Je suis arrivé à dompter mes nerfs, à faire taire les mouvements tumultueux de mon âme…, cela ne sert à rien d’ailleurs de s’impatienter, puisque je suis décidé à vivre pour voir éclater mon innocence.

Je sais qu’il faut pour cela du temps, même beaucoup de temps… ; j’attendrai donc comme je te l’ai promis, avec calme et avec dignité, que la vérité se fasse jour ; ma conscience me donnera les forces nécessaires.

Je préparerai mon âme à supporter sans se plaindre le calvaire qui m’attend encore, j’étoufferai les sanglots de mon cœur ulcéré.

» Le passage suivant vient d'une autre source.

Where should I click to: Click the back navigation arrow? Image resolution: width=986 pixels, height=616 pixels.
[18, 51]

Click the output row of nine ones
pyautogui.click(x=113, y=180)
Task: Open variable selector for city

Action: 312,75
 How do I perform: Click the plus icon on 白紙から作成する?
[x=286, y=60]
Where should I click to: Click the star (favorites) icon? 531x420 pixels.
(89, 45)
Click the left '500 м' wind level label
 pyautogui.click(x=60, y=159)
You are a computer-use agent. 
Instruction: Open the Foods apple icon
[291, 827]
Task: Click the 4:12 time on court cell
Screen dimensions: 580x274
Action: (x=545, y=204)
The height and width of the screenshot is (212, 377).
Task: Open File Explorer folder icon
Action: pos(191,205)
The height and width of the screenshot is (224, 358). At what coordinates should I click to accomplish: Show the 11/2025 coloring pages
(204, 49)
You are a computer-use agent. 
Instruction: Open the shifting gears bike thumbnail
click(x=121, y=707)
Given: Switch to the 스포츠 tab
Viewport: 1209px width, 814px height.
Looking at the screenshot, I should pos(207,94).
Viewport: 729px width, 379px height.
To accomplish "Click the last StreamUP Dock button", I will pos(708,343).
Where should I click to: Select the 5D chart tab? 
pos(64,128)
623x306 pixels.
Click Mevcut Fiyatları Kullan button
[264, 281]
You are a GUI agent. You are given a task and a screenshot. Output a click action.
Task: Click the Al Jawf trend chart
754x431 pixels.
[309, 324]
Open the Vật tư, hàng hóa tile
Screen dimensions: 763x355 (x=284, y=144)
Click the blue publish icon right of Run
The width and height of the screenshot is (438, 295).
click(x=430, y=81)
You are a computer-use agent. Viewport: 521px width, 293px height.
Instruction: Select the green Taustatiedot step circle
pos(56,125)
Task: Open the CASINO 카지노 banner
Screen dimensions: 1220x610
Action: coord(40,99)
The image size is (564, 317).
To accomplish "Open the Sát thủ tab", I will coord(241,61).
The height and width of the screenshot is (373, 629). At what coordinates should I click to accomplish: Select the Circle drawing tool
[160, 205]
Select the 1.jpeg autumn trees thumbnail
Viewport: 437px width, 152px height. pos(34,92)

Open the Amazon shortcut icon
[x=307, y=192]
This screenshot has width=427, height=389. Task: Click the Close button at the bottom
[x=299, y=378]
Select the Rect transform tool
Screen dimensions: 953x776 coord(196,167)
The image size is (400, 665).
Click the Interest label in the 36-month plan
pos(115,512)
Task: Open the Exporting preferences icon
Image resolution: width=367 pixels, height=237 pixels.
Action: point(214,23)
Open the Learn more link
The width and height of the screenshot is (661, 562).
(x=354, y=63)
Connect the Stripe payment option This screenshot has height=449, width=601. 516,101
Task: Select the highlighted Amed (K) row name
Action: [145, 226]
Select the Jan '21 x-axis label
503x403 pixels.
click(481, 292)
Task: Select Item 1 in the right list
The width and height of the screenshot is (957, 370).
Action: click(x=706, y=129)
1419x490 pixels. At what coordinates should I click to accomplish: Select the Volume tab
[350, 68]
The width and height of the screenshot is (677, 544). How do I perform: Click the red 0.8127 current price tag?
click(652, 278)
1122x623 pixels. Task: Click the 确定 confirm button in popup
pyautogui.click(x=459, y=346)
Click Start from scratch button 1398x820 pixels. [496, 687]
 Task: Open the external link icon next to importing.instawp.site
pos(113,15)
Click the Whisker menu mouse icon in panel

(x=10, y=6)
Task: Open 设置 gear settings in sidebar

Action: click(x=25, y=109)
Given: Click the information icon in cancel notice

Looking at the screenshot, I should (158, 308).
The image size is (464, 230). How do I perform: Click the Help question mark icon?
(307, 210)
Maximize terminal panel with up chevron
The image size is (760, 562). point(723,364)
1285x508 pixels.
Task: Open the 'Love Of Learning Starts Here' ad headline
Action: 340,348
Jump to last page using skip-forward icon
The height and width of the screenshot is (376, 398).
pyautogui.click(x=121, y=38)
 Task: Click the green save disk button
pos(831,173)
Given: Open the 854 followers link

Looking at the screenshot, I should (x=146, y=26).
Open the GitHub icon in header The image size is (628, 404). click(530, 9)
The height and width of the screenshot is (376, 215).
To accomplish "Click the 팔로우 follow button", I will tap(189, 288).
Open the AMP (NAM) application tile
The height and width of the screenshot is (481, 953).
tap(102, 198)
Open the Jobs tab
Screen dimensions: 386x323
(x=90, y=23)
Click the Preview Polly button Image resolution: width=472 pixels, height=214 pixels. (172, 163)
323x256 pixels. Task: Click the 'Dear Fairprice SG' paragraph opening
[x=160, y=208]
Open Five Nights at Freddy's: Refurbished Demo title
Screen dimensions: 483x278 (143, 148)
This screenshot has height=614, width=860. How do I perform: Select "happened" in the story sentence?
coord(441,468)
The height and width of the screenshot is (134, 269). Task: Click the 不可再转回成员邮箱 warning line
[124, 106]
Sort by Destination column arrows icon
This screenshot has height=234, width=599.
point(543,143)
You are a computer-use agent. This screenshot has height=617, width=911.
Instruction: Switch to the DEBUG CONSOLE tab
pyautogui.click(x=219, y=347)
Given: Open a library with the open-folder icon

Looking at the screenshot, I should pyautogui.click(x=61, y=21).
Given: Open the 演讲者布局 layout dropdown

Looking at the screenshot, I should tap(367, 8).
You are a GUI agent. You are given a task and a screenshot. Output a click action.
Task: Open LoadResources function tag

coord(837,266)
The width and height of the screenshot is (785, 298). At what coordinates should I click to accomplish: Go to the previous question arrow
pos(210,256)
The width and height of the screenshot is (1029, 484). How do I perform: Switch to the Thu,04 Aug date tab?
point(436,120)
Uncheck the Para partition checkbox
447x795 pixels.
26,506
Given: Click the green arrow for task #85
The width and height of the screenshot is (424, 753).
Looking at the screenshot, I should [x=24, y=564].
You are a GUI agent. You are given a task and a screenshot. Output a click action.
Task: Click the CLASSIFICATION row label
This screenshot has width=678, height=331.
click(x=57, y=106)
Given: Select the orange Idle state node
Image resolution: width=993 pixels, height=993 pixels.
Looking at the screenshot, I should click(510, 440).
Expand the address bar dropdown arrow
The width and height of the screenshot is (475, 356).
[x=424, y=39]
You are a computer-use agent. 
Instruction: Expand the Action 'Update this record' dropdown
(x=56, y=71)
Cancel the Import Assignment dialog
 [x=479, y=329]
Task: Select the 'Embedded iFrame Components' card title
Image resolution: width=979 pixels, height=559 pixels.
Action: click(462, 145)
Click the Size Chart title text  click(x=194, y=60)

J’ai perdu hier pendant quelques instants le sentiment de moi-même ; pense que voilà trois mois que je suis enfermé dans une chambre, en proie aux tortures morales les plus épouvantables que l’on puisse infliger à un homme de cœur ; mais d’un effort violent de tout mon être, je me suis ressaisi.

Ce sont mes nerfs surtout qui sont malades ; mon énergie morale est telle qu’au premier jour.

Mais vous êtes tous unis de volonté, d’intelligence et de dévouement ; j’ai donc la conviction que la lumière se fera tôt ou tard. Je ne démentirai pas vos efforts.

Ne parlons plus de cela.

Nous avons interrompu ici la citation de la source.